Es muy importante asegurarse de que el carbón activado que compramos sea de origen vegetal, proveniente de fuentes de madera o coco y no a base de petróleo. El carbón que encontramos en los supermercados para la barbacoa a pesar de ser vegetal, no es para uso medicinal, ni debe ingerirse, pues está procesado con químicos tóxicos. Podéis comprarlo en herbolarios o tiendas especializadas online en polvo o en cápsulas (Estas puedes abrirlas para utilizar el polvo que está en su interior).

Utilizar un polvo negro para la higiene dental sinceramente es curioso y puede resultar desagradable, ya que cuesta deslizar por los dientes, así que pensé en ir más allá y elaborar mi propio dentífrico añadiéndole dos ingredientes muy adecuados para nuestra higiene bucal, el aceite de coco y la salvia.

Aceite de coco

Las propiedades del aceite de coco para la limpieza de nuestra cavidad oral ya las conocía, de hecho hay evidencia científica que demuestra su efectividad. Tiene poder antimicrobiano, evitando el crecimiento de la bacteria Streptococcus, que es una de las responsables de la caries y también contribuye a combatir las bacterias bucales, la placa, la gingivitis y ayuda a disminuir y prevenir el mal aliento.

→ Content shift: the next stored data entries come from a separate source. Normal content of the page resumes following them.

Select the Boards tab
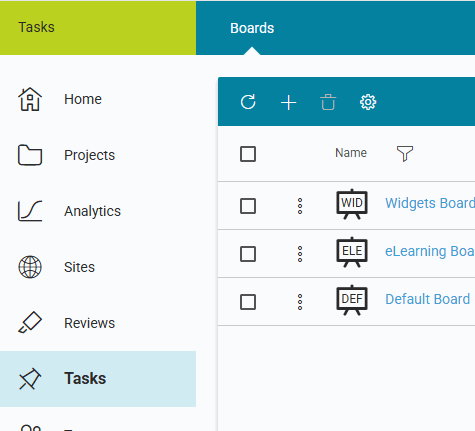The height and width of the screenshot is (431, 475). [x=252, y=28]
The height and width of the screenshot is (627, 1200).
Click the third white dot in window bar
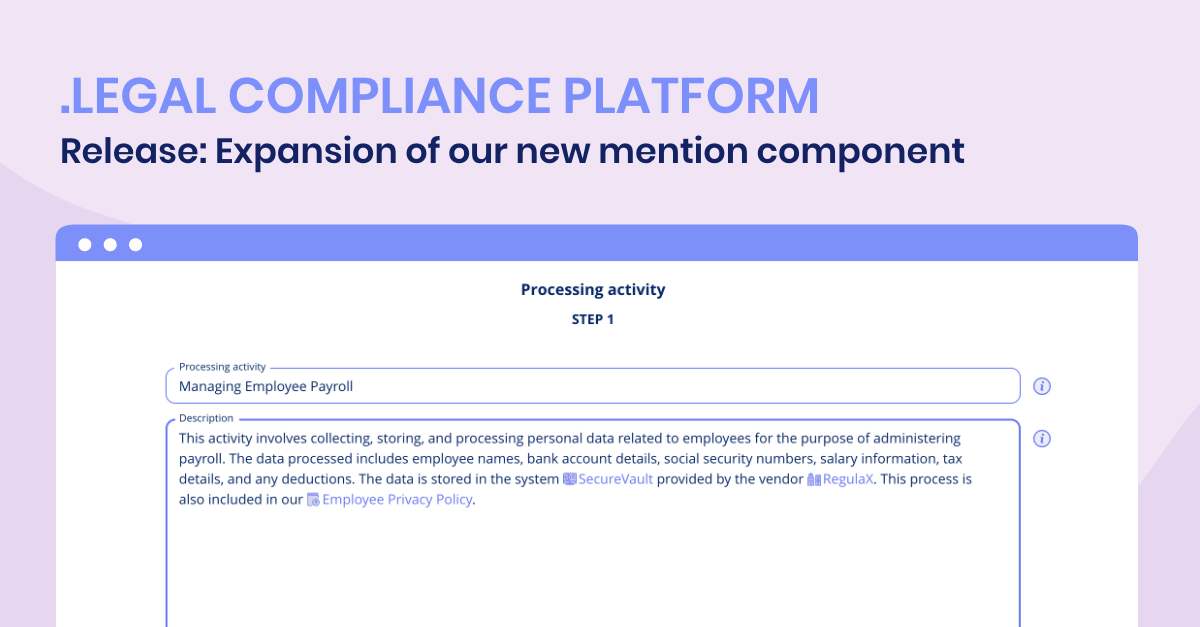136,244

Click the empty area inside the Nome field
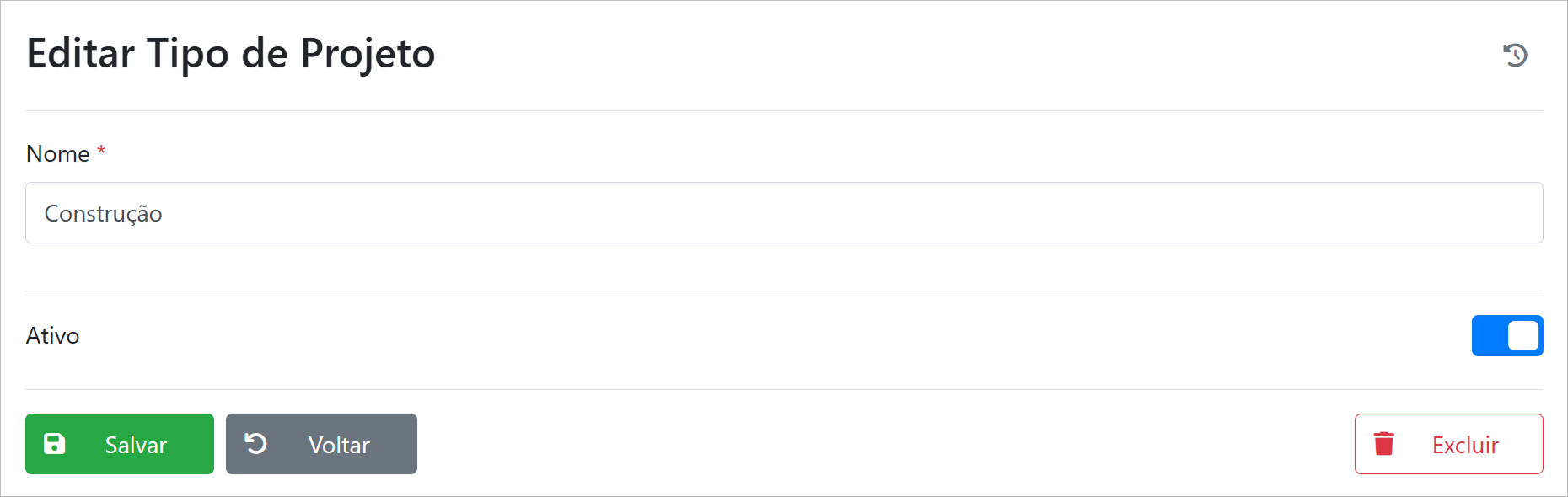tap(843, 213)
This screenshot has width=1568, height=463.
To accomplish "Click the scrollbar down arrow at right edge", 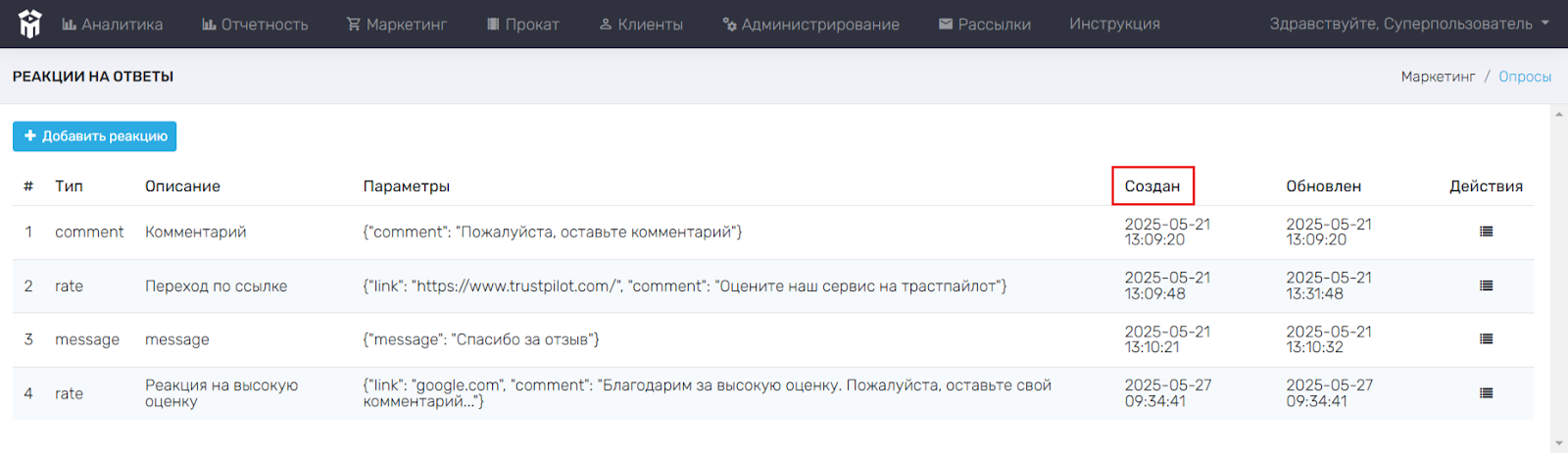I will pyautogui.click(x=1559, y=444).
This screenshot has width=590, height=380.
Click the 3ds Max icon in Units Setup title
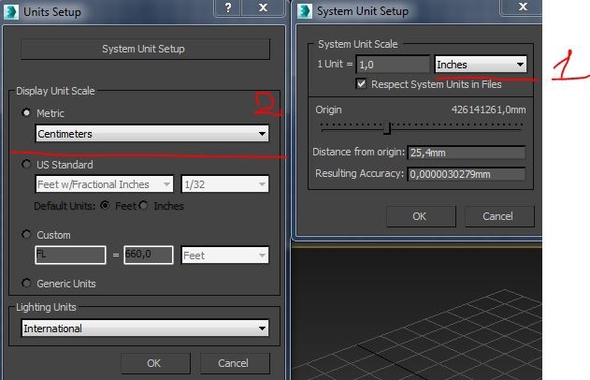click(x=11, y=12)
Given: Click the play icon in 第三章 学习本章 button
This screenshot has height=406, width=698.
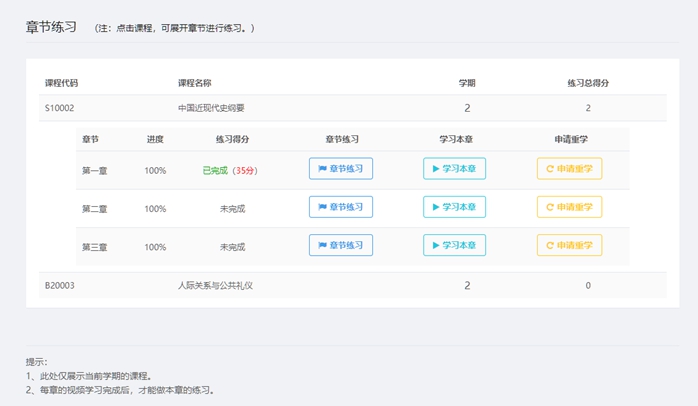Looking at the screenshot, I should click(436, 245).
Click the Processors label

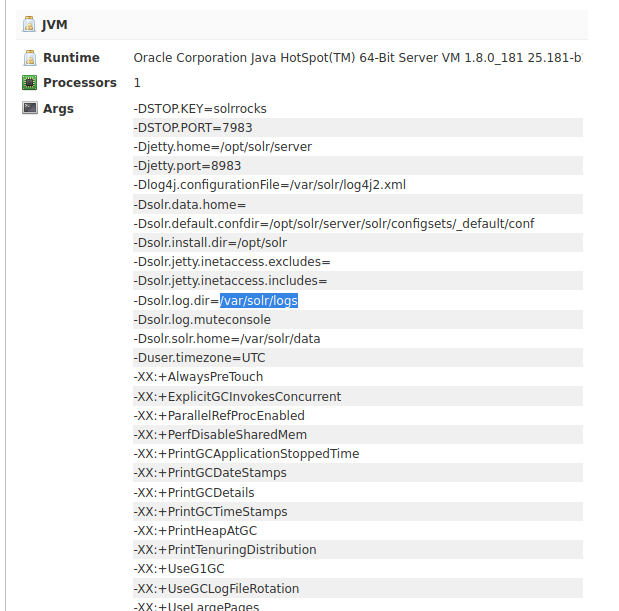tap(80, 83)
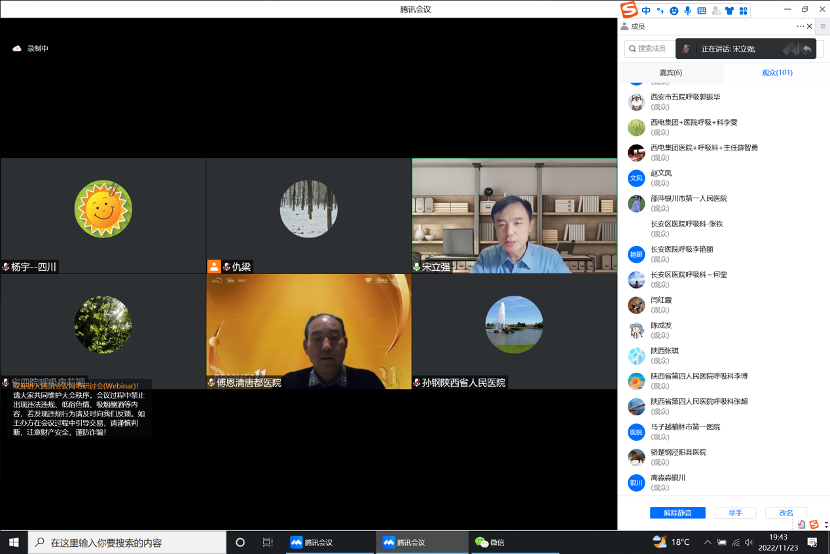830x554 pixels.
Task: Open members panel more options (three dots)
Action: pos(800,26)
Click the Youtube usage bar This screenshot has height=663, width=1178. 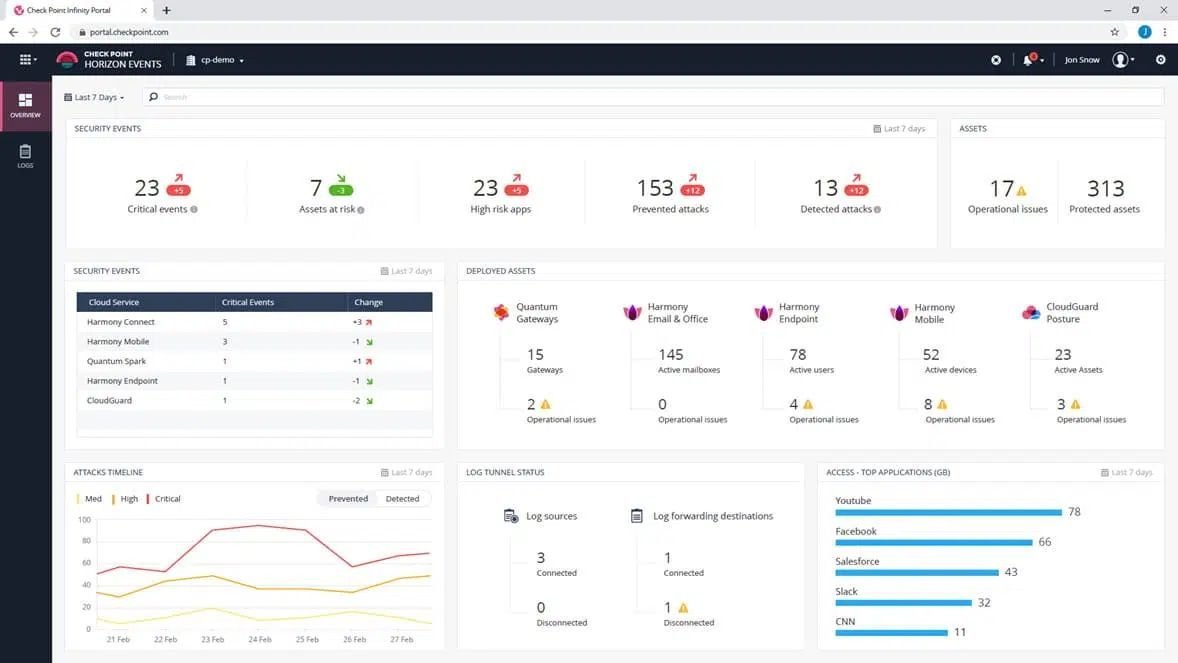point(948,513)
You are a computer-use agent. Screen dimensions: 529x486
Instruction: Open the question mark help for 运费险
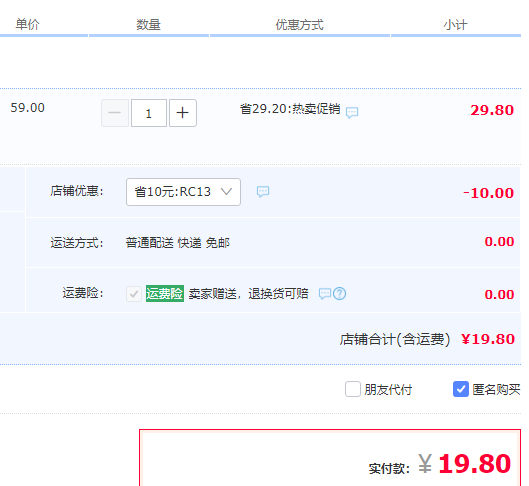pos(339,293)
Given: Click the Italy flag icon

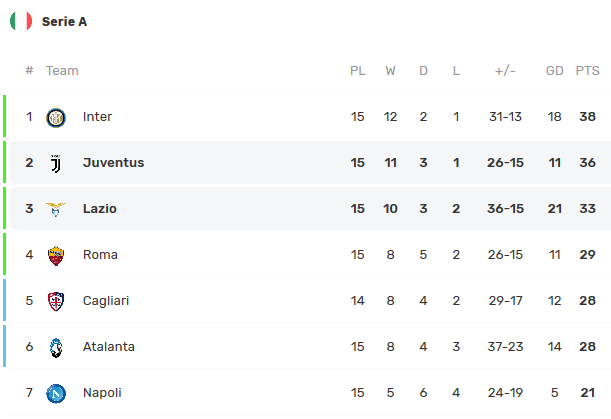Looking at the screenshot, I should [x=20, y=21].
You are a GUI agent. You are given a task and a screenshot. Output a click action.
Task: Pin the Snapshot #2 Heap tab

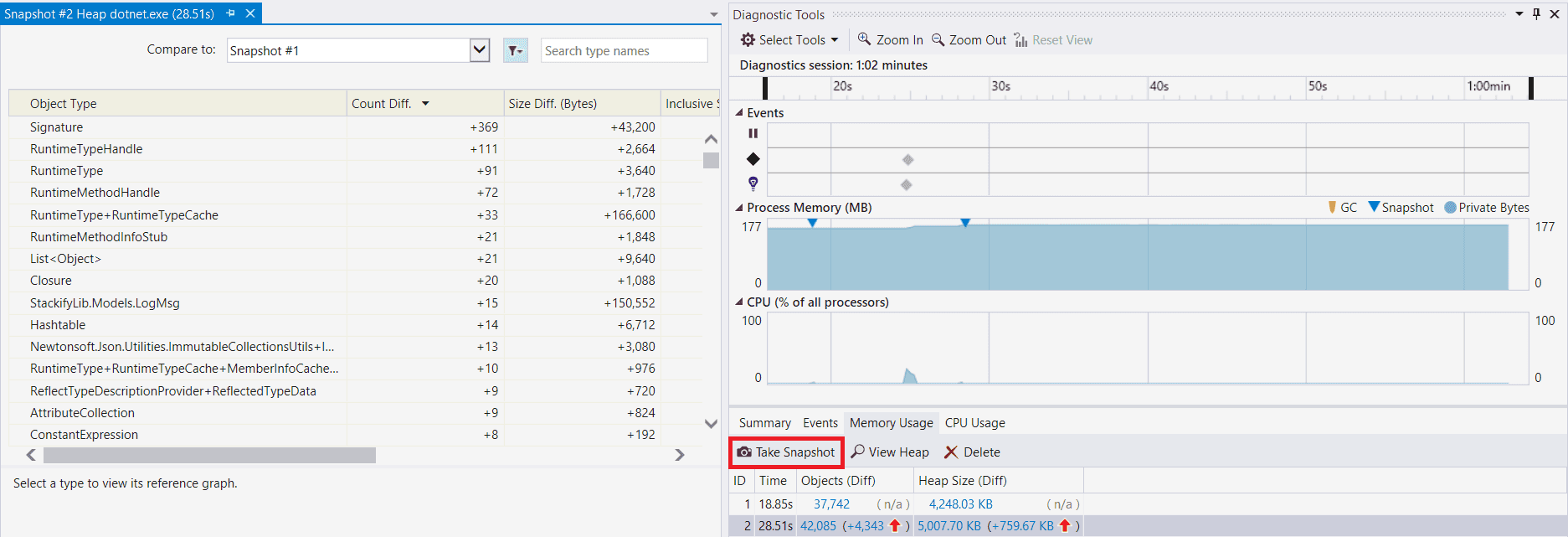(x=230, y=13)
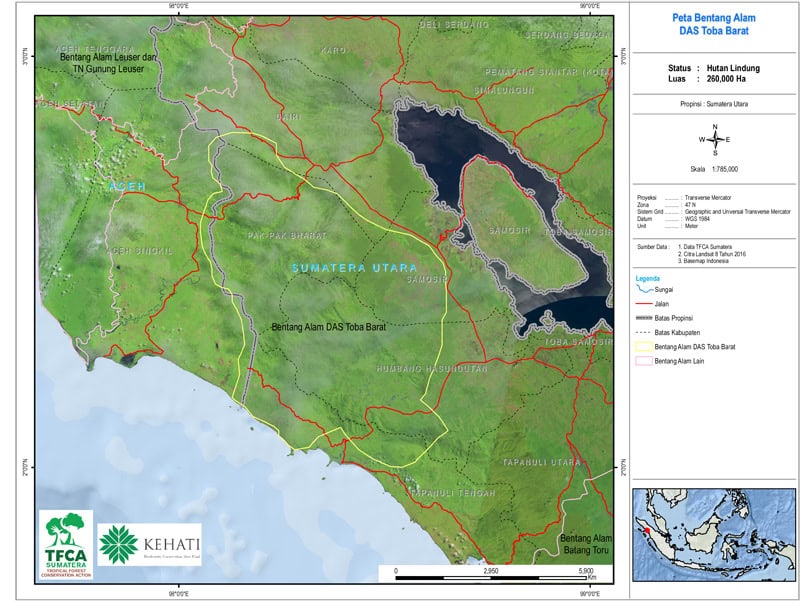Click the dashed Batas Kabupaten legend symbol

[x=643, y=331]
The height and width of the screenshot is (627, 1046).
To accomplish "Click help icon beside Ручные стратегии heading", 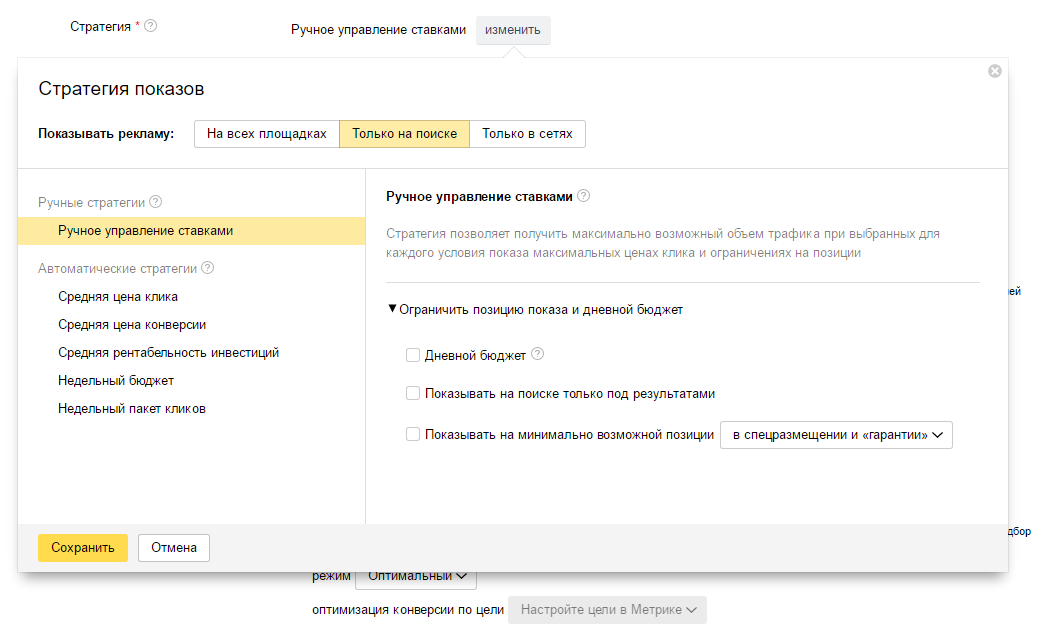I will click(156, 202).
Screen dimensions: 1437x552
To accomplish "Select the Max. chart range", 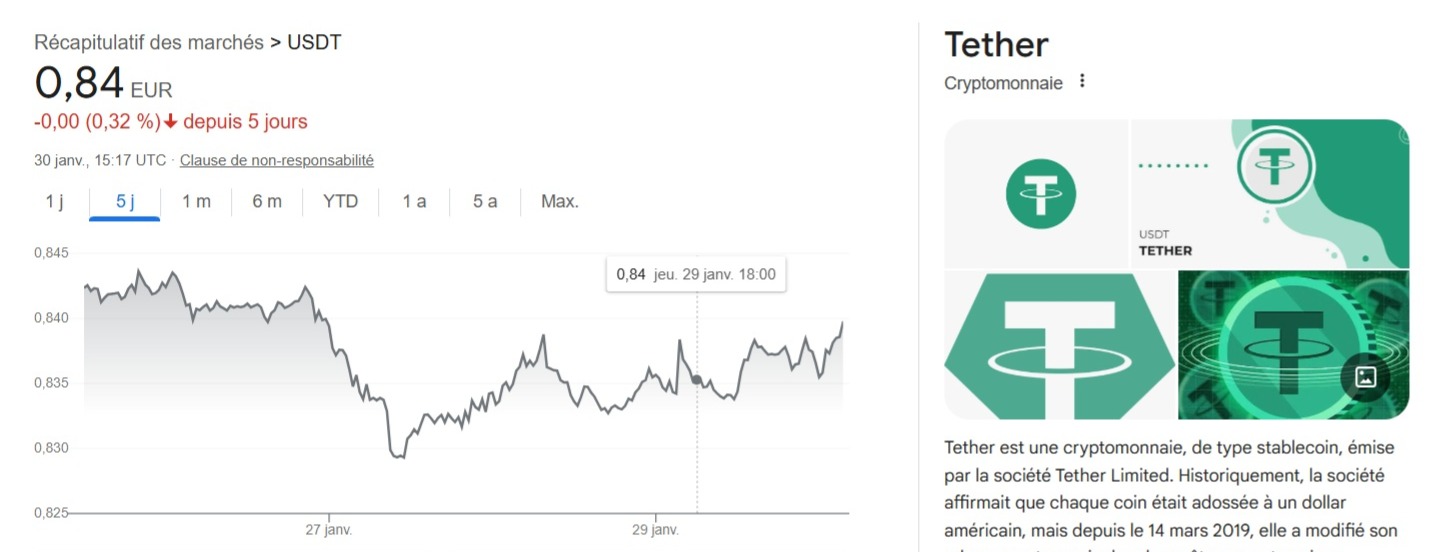I will (560, 201).
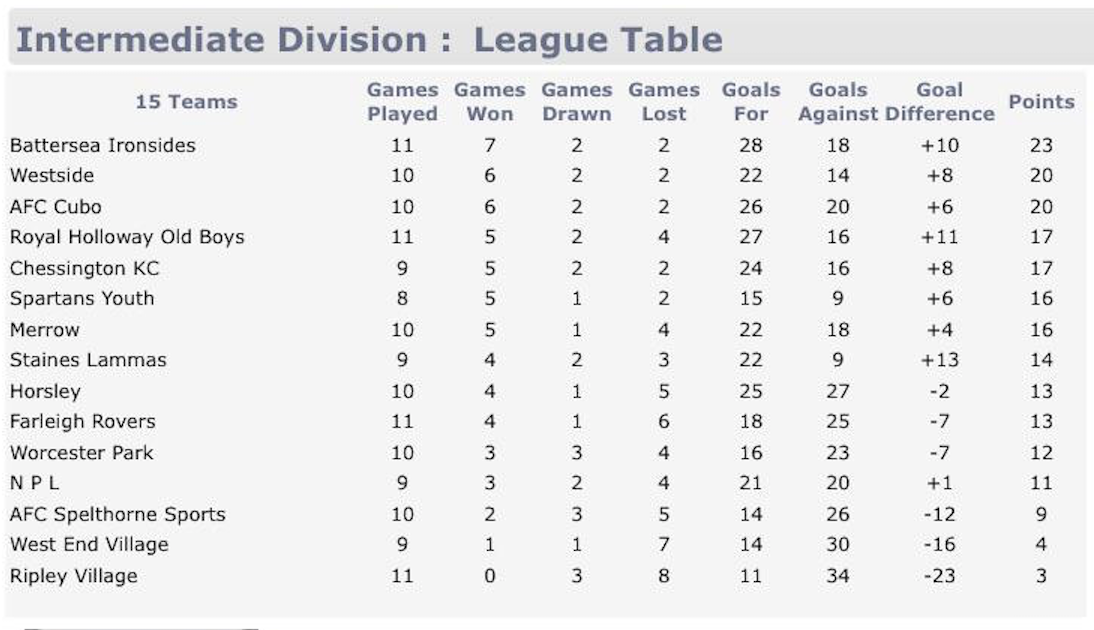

Tened en cuenta que cuando hace calor, por encima de unos 22-24 grados centígrados de temperatura, el aceite de coco se vuelve líquido y transparente. Por debajo de 21 grados centígrados comienza a volverse blanco y sólido. Así que la textura del dentífrico variará dependiendo la temperatura de vuestro país o del lugar donde lo conservéis.

Salvia

En esta preparación he utilizado aceite esencial de salvia por sus propiedades antisépticas, antiinflamatorias, cicatrizantes y astringentes, siendo capaz de reducir y calmar la inflamación de encías y dando una sensación de frescor a toda nuestra boca.

A pesar de utilizar poca cantidad y no ingerirlo deberemos tener en cuenta estas advertencias:

  • El aceite esencial de salvia es un estimulante nervioso por lo que deberían evitarlo personas con epilepsia.
  • Los niños menores de 6 años no deben tomar preparados de salvia, tanto de uso externo como interno.
  • Personas con insuficiencia renal mejor evitarla.

Pues bien, después de estar utilizando mi nuevo dentífrico, de 3 a 4 veces por semana, alternándolo con mi dentífrico habitual, hoy me atrevo a compartirla con vosotr@s ya que realmente te deja sensación de limpieza y mis dientes parecen más blancos ¿Será sugestión?

dentifrico
Ingredientes:
  • 60 ml aceite de coco
  • 1 gr de carbón activado vegetal
  • 2 gotas de aceite esencial de salvia ecológico y quimiotipado.
Elaboración:
  1. Si el aceite de coco está solidificado, deshacerlo al baño maría (sin que llegue a hervir) o en el deshidratador.
  2. Añadiremos el carbón activado y las gotas de aceite esencial de salvia.
  3. Batimos con ayuda de unas varillas o una batidora.
  4. Lo guardamos en un recipiente con tapa.
  5. Ya tenemos nuestro dentífrico listo para usar.

Espero me contéis vuestra experiencia y como no, las dudas que os puedan surgir, será un placer poder resolverlas.